Algae are thought to be the very first unicellular organisms that inhabited the planet. They can convert atmospheric carbon dioxide into useful bioactive products. Several studies on algae have proved that they are a rich source of fatty acids, minerals, and vitamins.
Algae (seaweed) are aquatic organisms that serve as renewable, economical, and sustainable sources of biofuels, bioactive medicinal products, and food ingredients. Algae are also used for wastewater treatment. There are many challenges associated with algae production, such as the growth rate, strain isolation, product synthesis, etc.
However, researchers have successfully established or are in a process of developing many cutting-edge techniques to enhance growth and obtain commercially important products. This article focuses on a novel application of algae in the textile industry.
Algae in the Textile Industry
The largest natural fiber that is produced in the world is cotton. The conventional method of textile production contributes to 10% of global carbon emissions. As only 15% of textiles are recycled, the rest of the fabrics are either incinerated or dumped into landfills. Scientists across the world are working hard to develop sustainable products using low energy and leaving a minimal carbon footprint.
Superior Measurement of Algae Species and Functions for Field Operators
Algaeing has revolutionized the textile industry by using algae as a textile source. Renana Krebs, CEO, and co-founder of Algaeing and an extensively experienced fashion industry professional pointed out that 2,700 liters of freshwater are required to produce cotton, which is equivalent to an individual’s drinking water for two years. She claims Algaeing's fibers reduce water use by 80%.
Algaeing produces non-toxic, biodegradable, and natural fibers and dyes for textile using algae. Unlike conventional methods, its processes require significantly less water and energy for the development of textile products.
Another important aspect of Algaeing is zero waste and pollution.
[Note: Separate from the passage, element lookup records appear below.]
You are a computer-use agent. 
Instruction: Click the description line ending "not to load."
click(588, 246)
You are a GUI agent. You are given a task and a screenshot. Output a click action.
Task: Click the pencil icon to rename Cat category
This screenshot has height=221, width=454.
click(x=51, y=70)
In a nutshell, Algaeing converts algae into a liquid formula that can be utilized as textile dyes. Further, Algaeing has developed a unique process that involves the addition of cellulose (plant fiber) to the liquid formula to develop fibers for the textile industry. The company has patented its technology and aims for its commercial launch in 2022.
Production of Algae Using Vertical Farming
Algaeing procures its primary source (algae) from another company named Algatech, which grows algae via vertical farming. In this system of farming, algae are grown indoors at optimized conditions, in vertical stacks using seawater and solar energy.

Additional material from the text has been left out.